I'm looking to calculate least squares linear regression from an N by M matrix and a set of known, ground-truth solutions, in a N-1 matrix. From there, I'd like to get the slope, intercept, and residual value of each regression. Basic idea being, I know the actual value of that should be predicted for each sample in a row of N, and I'd like to determine which set of predicted values in a column of M is most accurate using the residuals.
I don't describe matrices well, so here's a drawing:
(N,M) matrix with predicted values for each row N
in each column of M...
##NOTE: Values of M and N are not actually 4 and 3, just examples
4 columns in "M"
[1, 1.1, 0.8, 1.3]
[2, 1.9, 2.2, 1.7] 3 rows in "N"
[3, 3.1, 2.8, 3.3]
(1,N) matrix with actual values of N
[1]
[2] Actual value of each sample N, in a single column
[3]
So again, for clarity's sake, I'm looking to calculate the lstsq regression between each column of the (N,M) matrix and the (1,N) matrix.
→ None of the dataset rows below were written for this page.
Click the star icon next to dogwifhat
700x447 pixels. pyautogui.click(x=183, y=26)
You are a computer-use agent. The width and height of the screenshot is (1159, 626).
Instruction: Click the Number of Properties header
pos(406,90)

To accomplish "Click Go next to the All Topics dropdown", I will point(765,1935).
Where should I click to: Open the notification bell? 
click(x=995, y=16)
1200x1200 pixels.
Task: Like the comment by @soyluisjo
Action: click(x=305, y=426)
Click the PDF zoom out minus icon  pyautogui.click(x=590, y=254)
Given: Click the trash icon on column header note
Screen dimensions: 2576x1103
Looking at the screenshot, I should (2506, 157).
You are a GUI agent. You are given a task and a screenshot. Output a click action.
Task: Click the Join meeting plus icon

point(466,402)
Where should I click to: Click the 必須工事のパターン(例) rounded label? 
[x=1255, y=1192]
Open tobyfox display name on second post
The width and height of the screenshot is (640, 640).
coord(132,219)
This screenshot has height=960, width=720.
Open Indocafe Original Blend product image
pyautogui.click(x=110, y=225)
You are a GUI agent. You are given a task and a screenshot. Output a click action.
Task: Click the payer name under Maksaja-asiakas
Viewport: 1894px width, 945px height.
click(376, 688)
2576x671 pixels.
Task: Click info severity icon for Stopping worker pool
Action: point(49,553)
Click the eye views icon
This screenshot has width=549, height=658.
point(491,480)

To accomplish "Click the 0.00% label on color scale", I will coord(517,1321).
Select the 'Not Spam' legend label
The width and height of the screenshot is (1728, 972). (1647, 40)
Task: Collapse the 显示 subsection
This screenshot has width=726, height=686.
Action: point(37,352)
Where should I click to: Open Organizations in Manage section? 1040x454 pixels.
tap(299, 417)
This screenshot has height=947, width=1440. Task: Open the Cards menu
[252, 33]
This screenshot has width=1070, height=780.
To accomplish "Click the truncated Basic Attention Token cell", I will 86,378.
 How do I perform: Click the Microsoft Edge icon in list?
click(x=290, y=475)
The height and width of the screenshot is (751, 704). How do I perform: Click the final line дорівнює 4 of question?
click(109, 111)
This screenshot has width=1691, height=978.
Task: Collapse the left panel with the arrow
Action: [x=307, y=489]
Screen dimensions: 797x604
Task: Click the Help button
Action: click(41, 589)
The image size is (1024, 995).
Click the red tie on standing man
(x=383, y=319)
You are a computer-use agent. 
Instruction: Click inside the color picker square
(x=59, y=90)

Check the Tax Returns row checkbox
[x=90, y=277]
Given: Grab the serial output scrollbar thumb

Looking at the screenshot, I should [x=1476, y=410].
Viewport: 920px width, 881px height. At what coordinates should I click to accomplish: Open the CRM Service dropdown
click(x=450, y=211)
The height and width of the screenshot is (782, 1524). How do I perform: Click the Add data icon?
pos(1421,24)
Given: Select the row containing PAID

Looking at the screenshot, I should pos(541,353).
For instance, the regression between
[1] and [1]
[2] [2]
[3] [3]
then the regression between
[1] and [1.1]
[2] [1.9]
[3] [3.1]
and so on, outputting the slope, intercept, and standard error (average residual) for each regression calculated.
So far in the numpy/scipy documentation and around the 'net, I've only found examples computing one column at a time. I had thought numpy had the capability to compute regressions on each column in a set with the standard
np.linalg.lstsq(arrayA,arrayB)
But that returns the error
ValueError: array dimensions must agree except for d_0
Do I need to split the columns into their own arrays, then compute one at a time? Is there a parameter or matrix operation I need to use to have numpy calculate the regressions on each column independently?
I feel like it should be simpler? I've looked it all over, and I can't seem to find anyone doing something similar.